SUMMARY: Nature reports that Open Access (OA) journals are having trouble making ends meet. This is because institutional publication funds are currently tied up in subscription costs. What is urgently needed now is OA, to maximize research usage and impact. Immediate 100% OA can be reached via OA self-archiving mandates. If/when 100% OA self-archiving should ever generate institutional subscription cancellations, those same institutional windfall savings will be the natural way to pay for institutional OA publication costs. If/when there are signs that that is approaching, then would be the opportune time for journals to convert to OA publishing. Right now, there are no such signs, and it is OA that we need, urgently.

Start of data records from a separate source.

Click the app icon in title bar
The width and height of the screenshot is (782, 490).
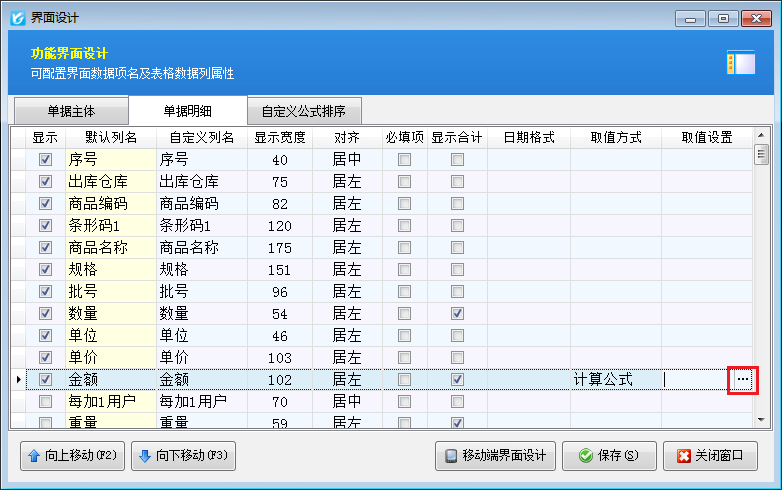17,18
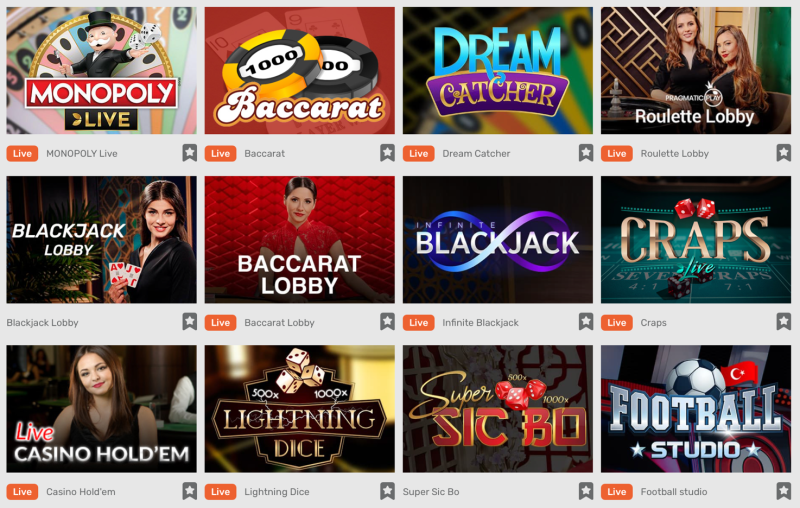Select the Super Sic Bo title text
The height and width of the screenshot is (508, 800).
tap(431, 492)
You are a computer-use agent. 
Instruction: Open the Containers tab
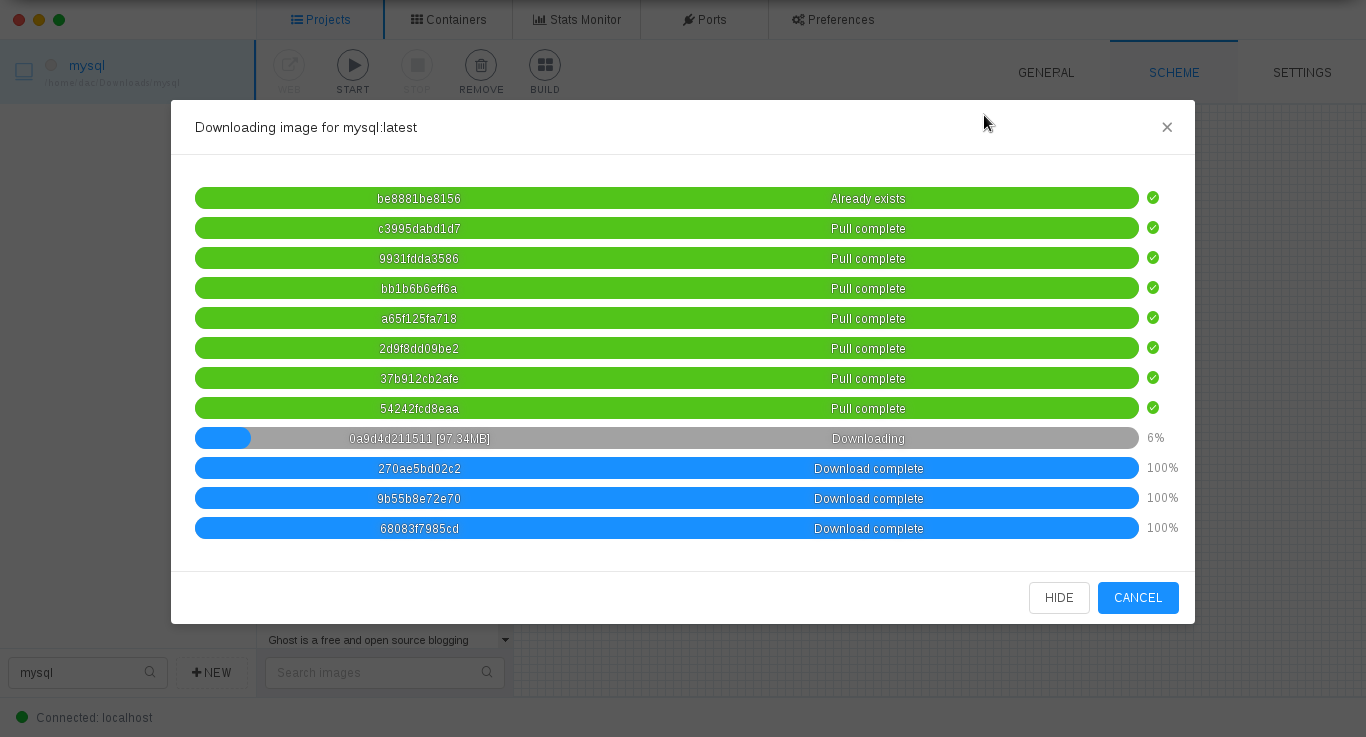tap(448, 19)
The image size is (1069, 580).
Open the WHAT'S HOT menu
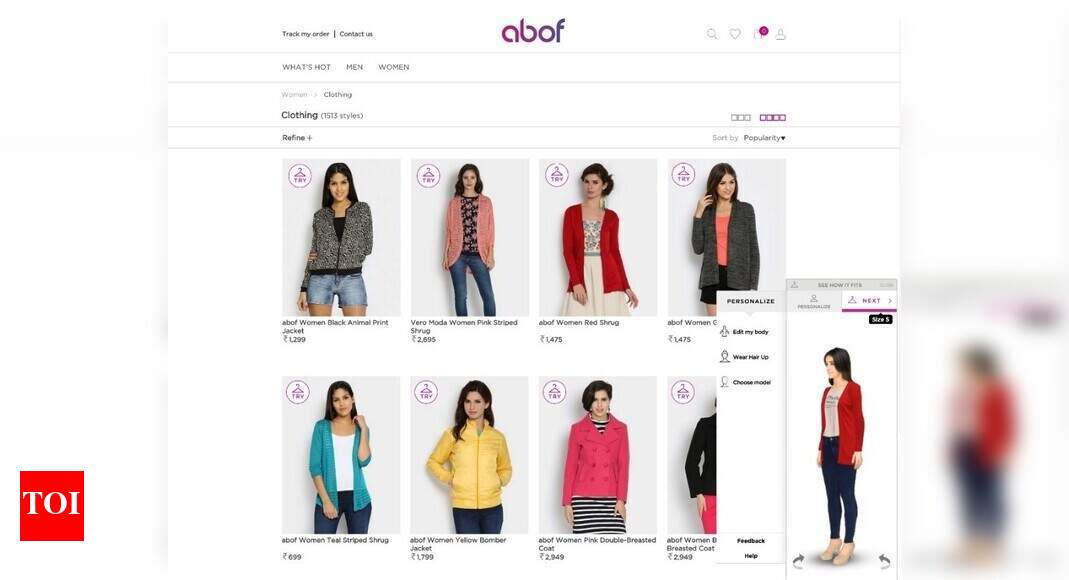click(x=306, y=67)
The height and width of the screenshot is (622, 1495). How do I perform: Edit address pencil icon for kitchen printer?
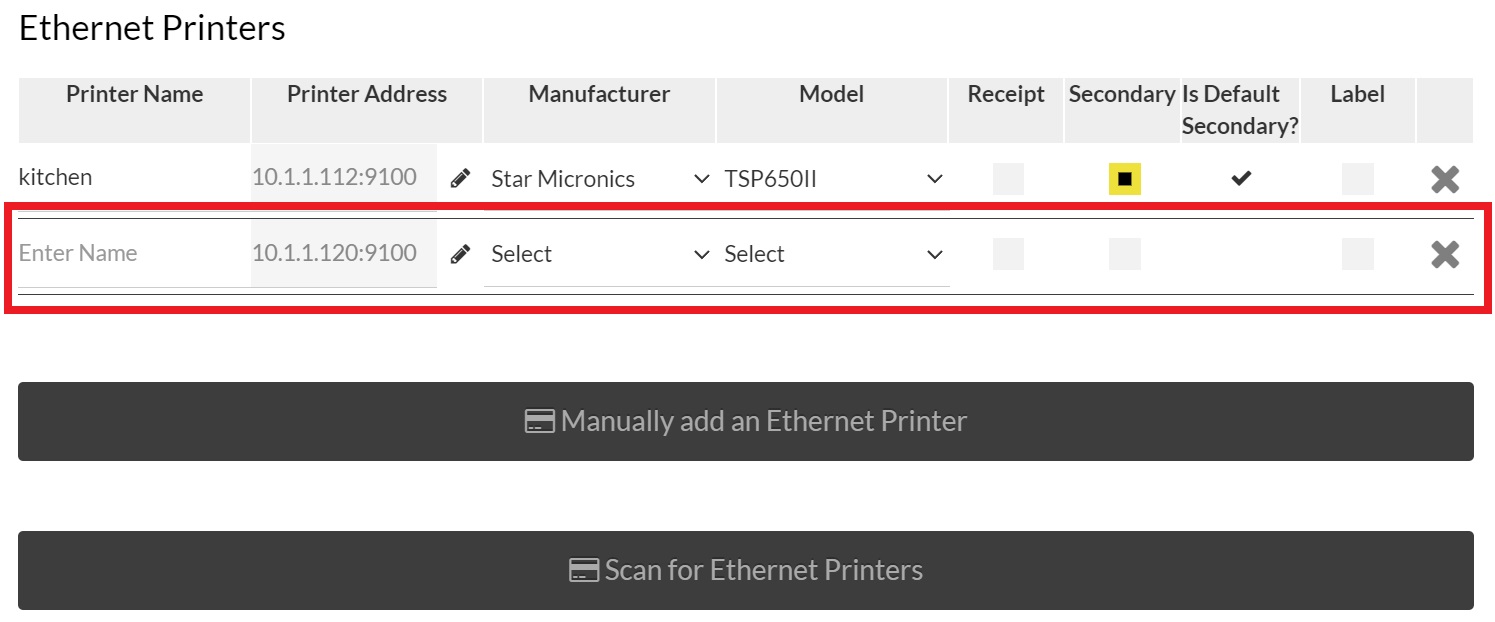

Re: Butler, Declan (2006) Open-access journal hits rocky times. Nature 20 June 2006 doi:10.1038/441914a (See also Declan's Blog)
The reason
Open Access Journals are having trouble making ends meet today is quite obvious: The funds for paying author-institution publication costs are already
tied up in paying user-institution subscription costs.
Open Access (OA) itself is urgent, for research, researchers and the public that funds the research, because every day without OA means another day of
needless loss in research usage and impact. But conversion to OA publishing is not urgent, indeed it is premature, while funds are already tied up in subscriptions.
What needs to be done now is for researchers, funders and institutions to
mandate OA
self-archiving -- i.e., require their researchers to deposit their published articles in their own OA
Institutional Repositories, for the sake of maximizing the uptake, usage and impact of their research output. Self-archiving is a
supplement to -- not a
substitute for -- conventional subscription-based journal publishing.
If and when OA self-archiving should ever generate cancellation pressure on institutional journal subscriptions, then, and only then, need there be a conversion to OA Publishing. For then the
institutional windfall savings from the cancellation of incoming subscriptions will be available to pay the costs of outgoing publication, which will be based on downsizing publishing to the essentials, such as peer review, cutting obsolete costs once the network of institutional repositories become the archivers and access-providers.
Right now, however, there is
no sign of any cancellation pressure from self-archiving, even in the fields that have been practising it the longest (15 years in physics) and the subfields that already reached 100% OA some time ago. What is urgent now is to mandate OA self-archiving.